**WHAT TO PRODUCE**
Transcribed word for word, the lines below from the one with "Task: Click the 평가기준 help icon in the dialog" through the last line of the records form the answer; no picture is to be included.
++++ SOURCE DATA ++++
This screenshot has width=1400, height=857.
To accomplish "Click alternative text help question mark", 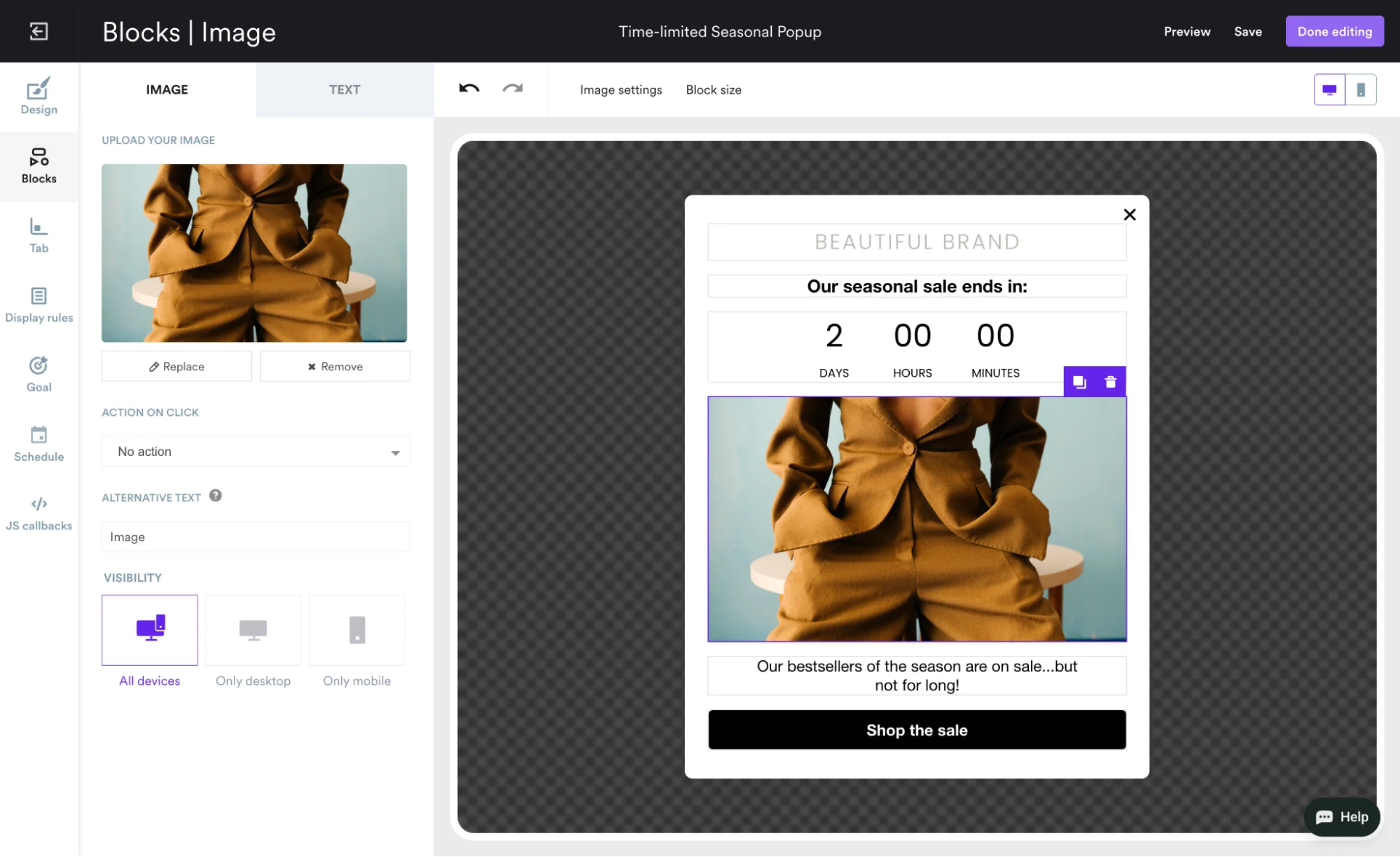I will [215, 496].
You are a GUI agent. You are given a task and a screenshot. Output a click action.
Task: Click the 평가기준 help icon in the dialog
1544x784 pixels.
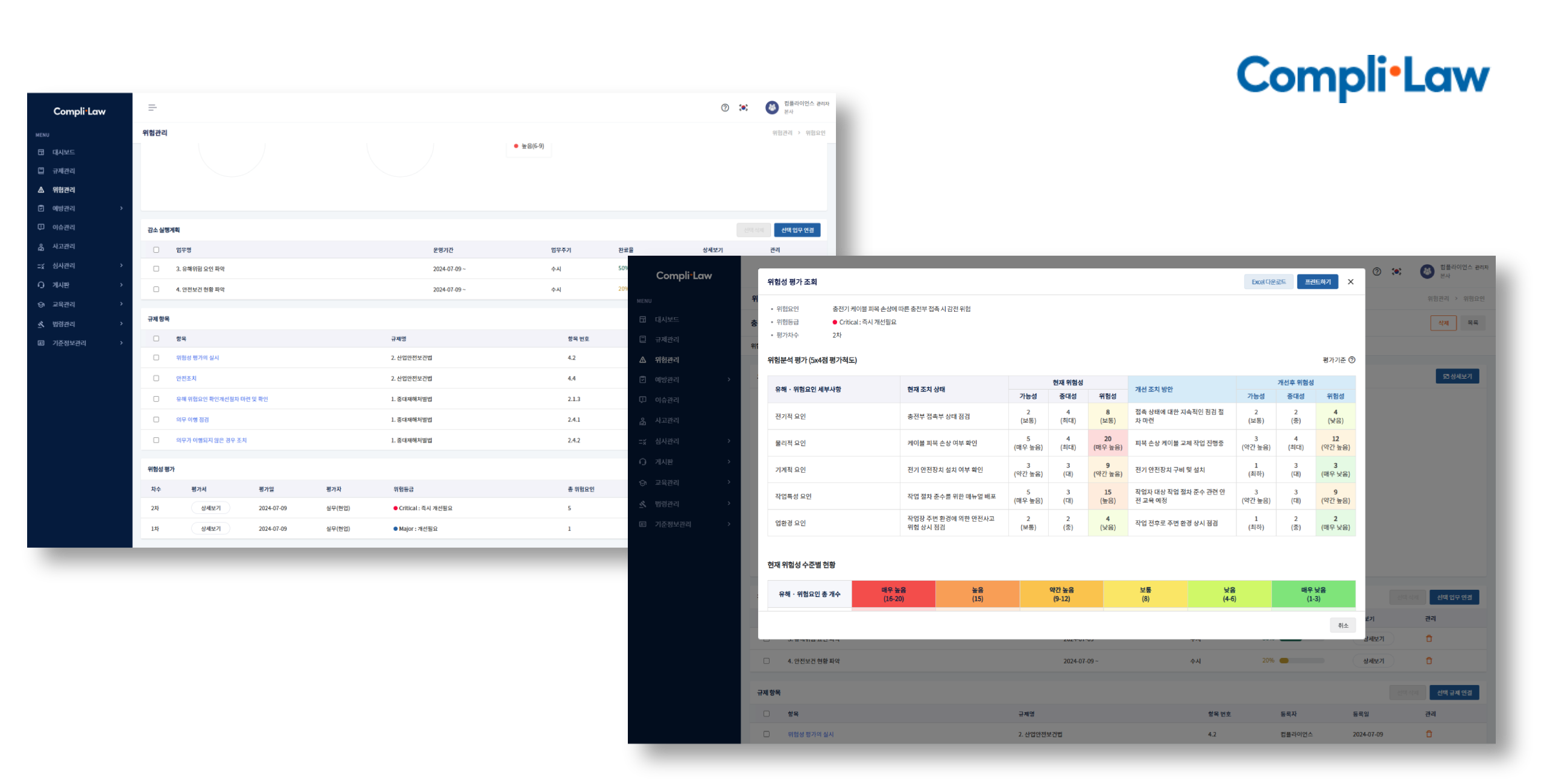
++++
**WRITTEN RESPONSE**
Task: Click the 평가기준 help icon in the dialog
1544x784 pixels.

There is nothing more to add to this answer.